This is Paper 7 of a series of formally-verified analyses of masked NTT hardware for post-quantum cryptography; Paper 1 [1] established structural dependency analysis of the QANARY platform, and Paper 2 [2] quantified security margins under partial NTT masking. Arbitrary-depth $k$-stage masked NTT pipelines with fresh inter-stage masking and per-stage PF-PINI($\leq 2$) gadgets satisfy a per-observation cardinality bound of $2 \cdot q^{2k-2}$ on the preimage of any output value, machine-checked in Lean 4 with zero \texttt{sorry}. Under the standard (informal) semantic translation that divides this cardinality by the total mask-tuple space size $q^{2k-1}$, the per-observation conditional probability bound is $2/q$, independent of pipeline depth $k$. The QANARY program has previously established machine-checked cardinality bounds on the per-observation leakage of masked NTT hardware: PF-PINI(2) for Barrett reduction (Paper 5 [3]), 2-stage composition with fresh inter-stage masking (Paper 6 [4]), an underlying universality theorem (Paper 3 [5]), and PF-PINI(1) for butterfly wires (Paper 4 [6]). This paper closes the program with four contributions. First, a $k$-stage composition theorem generalizing Paper 6's two-stage result to arbitrary $k \geq 1$ gives the last-stage-determined bound $G_{k-1}.\texttt{maxMult} \cdot q^{2k-2}$: only the last stage's PF-PINI parameter survives, with intermediate parameters erased by fresh inter-stage masking. Second, Montgomery reduction satisfies PF-PINI(2) with tight max-multiplicity 2. Third, we assemble these into the end-to-end bound $2 \cdot q^{2k-2}$ for any depth-$k$ PF-PINI($\leq 2$) pipeline under fresh inter-stage masking. Fourth, a Lean-verified hypothesis-violation conditional anchors the prior empirical and structural Adams Bridge analyses ([1, 2, 7, 8]).

翻译：本文是后量子密码学掩码NTT硬件形式化验证系列论文的第七篇。论文1[1]建立了QANARY平台的结构依赖分析，论文2[2]量化了部分NTT掩码下的安全裕度。任意深度k级掩码NTT流水线，采用级间新鲜掩码和每级PF-PINI(≤2)基本构件，满足任何输出值原像的每次观测基数上界为2·q^(2k-2)，该结论在Lean 4中经机器验证且不含任何`sorry`。

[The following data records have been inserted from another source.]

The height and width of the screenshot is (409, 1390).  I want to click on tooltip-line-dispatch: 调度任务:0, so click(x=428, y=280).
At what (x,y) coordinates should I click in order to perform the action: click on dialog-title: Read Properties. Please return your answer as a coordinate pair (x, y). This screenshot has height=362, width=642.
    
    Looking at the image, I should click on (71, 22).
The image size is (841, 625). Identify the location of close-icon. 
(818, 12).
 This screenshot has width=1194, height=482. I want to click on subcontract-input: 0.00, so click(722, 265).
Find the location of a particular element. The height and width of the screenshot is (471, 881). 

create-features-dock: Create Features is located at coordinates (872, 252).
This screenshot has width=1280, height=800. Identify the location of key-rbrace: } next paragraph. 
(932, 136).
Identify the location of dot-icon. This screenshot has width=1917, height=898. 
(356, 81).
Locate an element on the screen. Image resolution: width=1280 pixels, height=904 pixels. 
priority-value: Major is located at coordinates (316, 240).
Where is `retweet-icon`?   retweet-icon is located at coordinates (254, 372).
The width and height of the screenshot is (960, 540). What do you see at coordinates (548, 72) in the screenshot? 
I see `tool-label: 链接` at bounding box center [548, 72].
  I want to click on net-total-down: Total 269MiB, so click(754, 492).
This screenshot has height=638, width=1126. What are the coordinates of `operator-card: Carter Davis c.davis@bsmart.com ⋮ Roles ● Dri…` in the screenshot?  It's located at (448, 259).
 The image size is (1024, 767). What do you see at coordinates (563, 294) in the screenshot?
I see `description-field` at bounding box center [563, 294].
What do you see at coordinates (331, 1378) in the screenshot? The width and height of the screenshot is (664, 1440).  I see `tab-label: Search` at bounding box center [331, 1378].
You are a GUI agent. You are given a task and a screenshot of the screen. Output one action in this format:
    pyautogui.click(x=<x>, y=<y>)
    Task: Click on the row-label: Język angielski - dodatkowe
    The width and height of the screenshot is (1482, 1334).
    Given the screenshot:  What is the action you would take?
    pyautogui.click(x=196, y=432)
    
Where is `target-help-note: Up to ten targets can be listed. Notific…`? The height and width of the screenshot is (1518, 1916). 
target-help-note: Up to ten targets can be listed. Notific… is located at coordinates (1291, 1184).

根据标准（非形式化）语义转换，将此基数除以总掩码元组空间大小q^(2k-1)后，每次观测的条件概率上界为2/q，与流水线深度k无关。QANARY项目此前已建立掩码NTT硬件每次观测泄漏的机器验证基数界：Barrett约简的PF-PINI(2)性质（论文5[3]）、含级间新鲜掩码的两级组合（论文6[4]）、底层普适性定理（论文3[5]）以及蝶形连线的PF-PINI(1)性质（论文4[6]）。本文通过四项贡献完成该项目。第一，k级组合定理将论文6的两级结果推广至任意k≥1，得到末级决定界G_{k-1}.maxMult·q^(2k-2)：仅末级PF-PINI参数保留，中间参数被级间新鲜掩码消除。第二，Montgomery约简满足严格最大重数2的PF-PINI(2)性质。第三，我们将这些结果整合为任意深度k级PF-PINI(≤2)流水线在级间新鲜掩码下的端到端上界2·q^(2k-2)。第四，利用Lean验证的假设违反条件，锚定了先前的经验性与结构性Adams Bridge分析（[1,2,7,8]）。